Bruno Tinel, maître de conférences à l’université Paris 1, sera l’invité d’Etika, ce vendredi, pour un lunch-débat à 12h15 à salle Rheinsheim à l’Altrimenti asbl – 5, avenue Marie-Thérèse, Luxembourg-ville.
woxx: Dans votre dernier livre, vous indiquez que la dette publique n’est pas un problème en soi. Comment justifier que l’État s’endette ?
Bruno Tinel: La dette publique, qui ne concerne pas uniquement l’État mais aussi les collectivités locales et les administrations de sécurité sociale, répond à une logique macroéconomique. Alors que jadis le souverain s’endettait plus ou moins sporadiquement pour faire la guerre, les deux derniers siècles ont été les témoins d’une banalisation et d’une standardisation des dettes publiques, à mesure que l’on a pris conscience du rôle fondamental des administrations publiques dans l’essor et le bien-être économique et social, et dans l’organisation de la finance elle-même.

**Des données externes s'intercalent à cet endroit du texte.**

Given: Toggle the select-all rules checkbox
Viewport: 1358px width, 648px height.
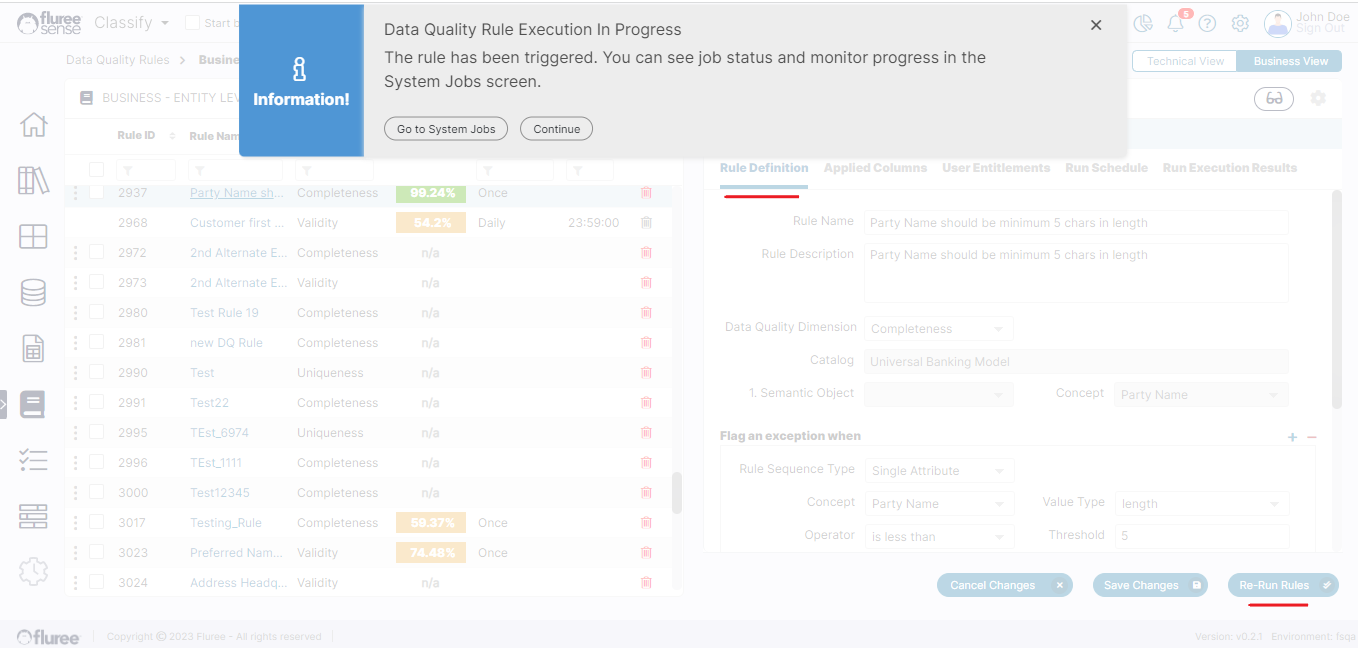Looking at the screenshot, I should [97, 170].
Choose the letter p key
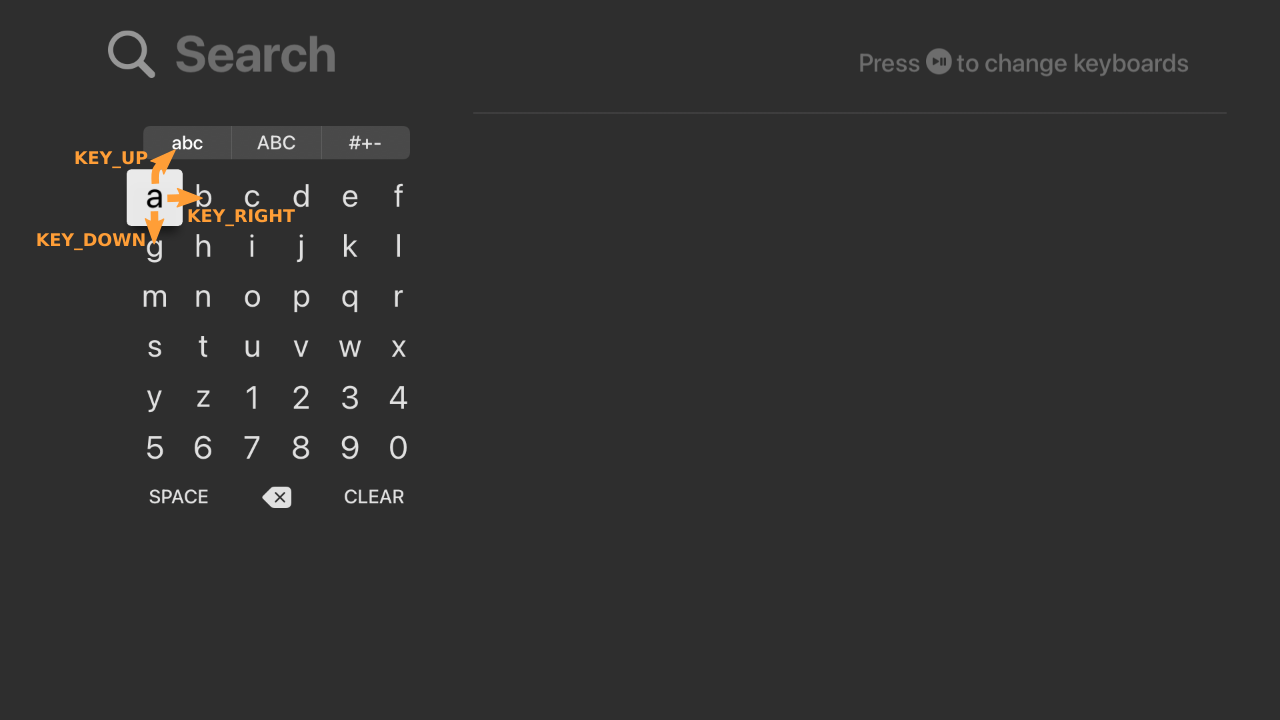This screenshot has height=720, width=1280. (x=301, y=297)
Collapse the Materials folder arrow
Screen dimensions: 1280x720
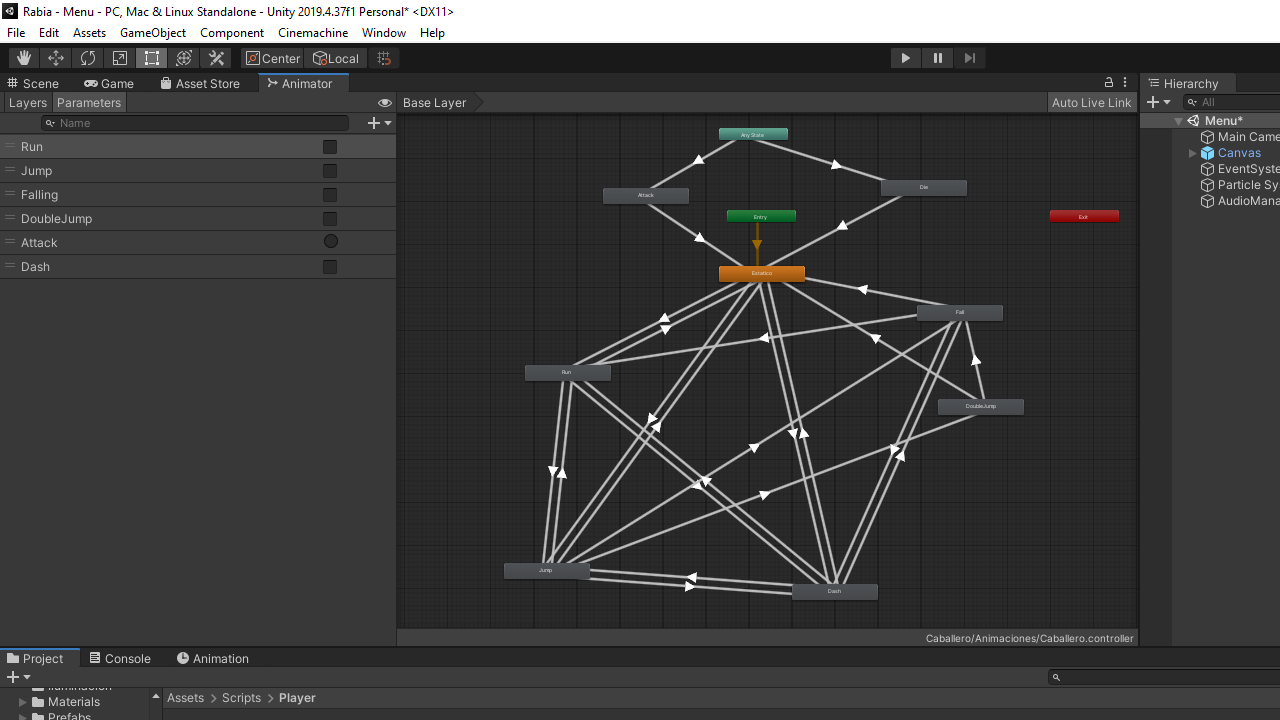coord(23,702)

Ce furent tout d’abord les dépenses publiques en matière d’investissement qui furent considérées comme pouvant relever de l’endettement et non uniquement de l’impôt : contribuant à améliorer les conditions de production futures, les investissements publics ont été perçus assez tôt comme participant à l’accroissement du revenu national et, donc, aux revenus fiscaux supplémentaires, permettant de pourvoir ultérieurement à leur financement sur plusieurs périodes d’amortissement.
Mais il n’y a pas que les investisse ments…
Petit à petit, les économistes se sont aperçus que d’autres types de dépenses, comme celles relevant de la santé et de l’éducation, ont également des effets à long terme sur l’activité, car elles améliorent la qualité, et donc la productivité, de la main-d’œuvre. À court terme, plus l’économie est éloignée du plein emploi – et plus les taux d’intérêt sont bas -, plus une hausse de la dépense publique financée par l’endettement a des effets importants pour améliorer le niveau de l’activité.
La politique de désendettement mène à davantage d’endettement : cherchez l’erreur !
Ainsi, il est intéressant de mobiliser activement l’outil de la dette publique pour mener des politiques économiques contra-cycliques, en vue de maintenir un niveau d’emploi élevé. Réduire les impôts et augmenter les dépenses grâce à la dette en période de faible activité, et vice-versa en période d’activité plus forte. En somme, ce qui justifie l’endettement public, ce sont essentiellement deux choses : d’une part, l’utilité apportée par le patrimoine public que l’endettement a pu permettre de constituer au fil des décennies et, d’autre part, le contenu même de la politique économique qui fait intervenir l’endettement. Cette politique va-t-elle ou non dans le sens d’une amélioration des conditions d’existence pour le plus grand nombre ?
Mais ne nous raconte-t-on pas presque chaque jour qu’un État non endetté se porterait mieux ?
Il est illusoire de chercher à réduire l’endettement public sans s’interroger sur la trajectoire macroéconomique et le contenu de la politique économique qui l’a produit. Les problèmes que connaît la zone euro depuis 2011 résultent de la méconnaissance de ce principe : nos gouvernements, au nom du désendettement, pratiquent, avec certes plus ou moins d’intensité selon les pays, des politiques budgétaires et fiscales qui sont pro-cycliques. Résultat : l’activité ne repart pas et les recettes fiscales stagnent, ce qui nourrit une hausse progressive des ratios d’endettement. La politique de désendettement mène à davantage d’endettement : cherchez l’erreur ! Une relance budgétaire coordonnée, notamment pour investir dans la transition énergétique, est urgente, et il en résulterait au bout de quelques mois une réduction des ratios d’endettement. Il n’existe aucun État dans le monde moderne qui ne soit pas endetté. L’idée que la dette est mauvaise et qu’un monde sans dette serait un monde meilleur n’a pas de fondement. Dans nos économies modernes, la dette et la confiance qu’elle suppose sont même à l’origine de la monnaie : si tout le monde remboursait ses dettes en même temps, il n’y aurait plus de monnaie en circulation et nous ne pourrions même plus procéder à nos achats quotidiens !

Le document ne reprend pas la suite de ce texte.